= Raw records =
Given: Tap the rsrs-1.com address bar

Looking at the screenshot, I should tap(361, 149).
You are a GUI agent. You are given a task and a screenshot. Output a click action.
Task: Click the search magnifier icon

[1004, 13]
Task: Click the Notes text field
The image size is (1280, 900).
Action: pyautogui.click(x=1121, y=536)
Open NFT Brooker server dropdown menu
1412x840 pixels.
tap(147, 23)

---

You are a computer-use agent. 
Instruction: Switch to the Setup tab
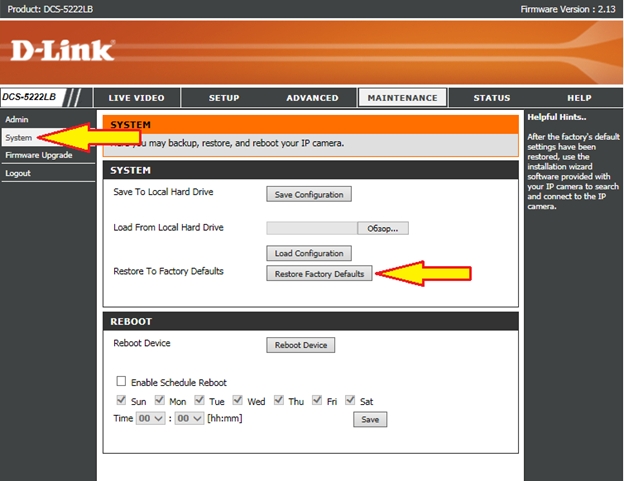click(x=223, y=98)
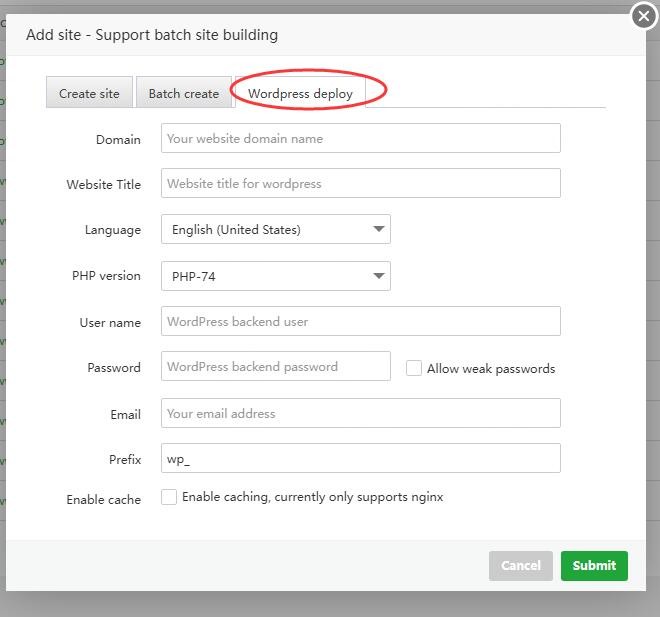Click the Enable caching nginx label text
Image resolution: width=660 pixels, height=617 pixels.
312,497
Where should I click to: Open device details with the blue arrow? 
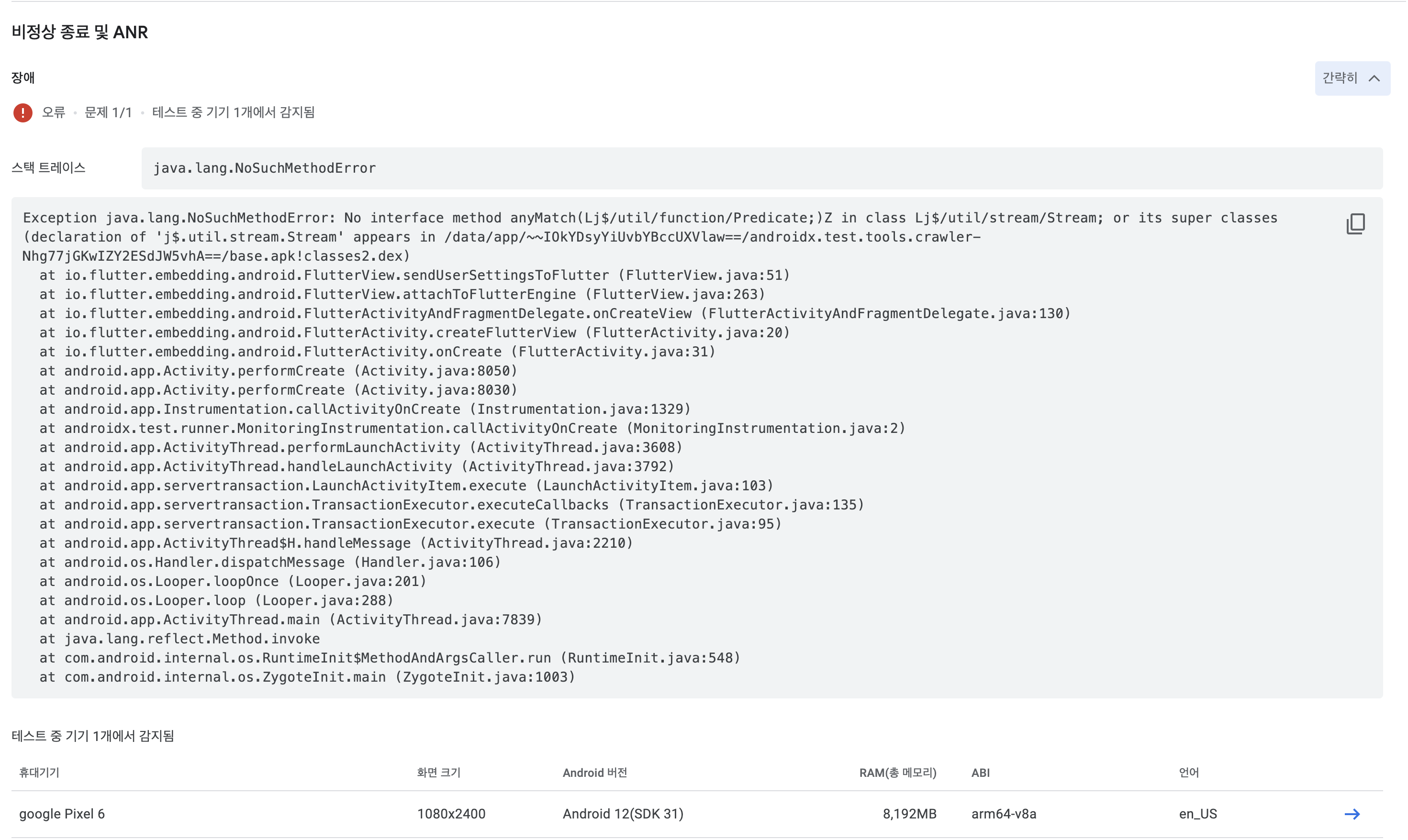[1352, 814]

= EXERCISE TASK =
Reproduce the rows starting at the line containing "You are a GUI" and ending at the line containing "tap(147, 23)", swapping "magnifier" for "magnifying glass" and leaving everything else unchanged.

= EXERCISE ANSWER =
You are a GUI agent. You are given a task and a screenshot. Output a click action.
Task: Click the search magnifying glass icon

[1004, 13]
Task: Click the Notes text field
The image size is (1280, 900).
Action: pyautogui.click(x=1121, y=536)
Open NFT Brooker server dropdown menu
1412x840 pixels.
tap(147, 23)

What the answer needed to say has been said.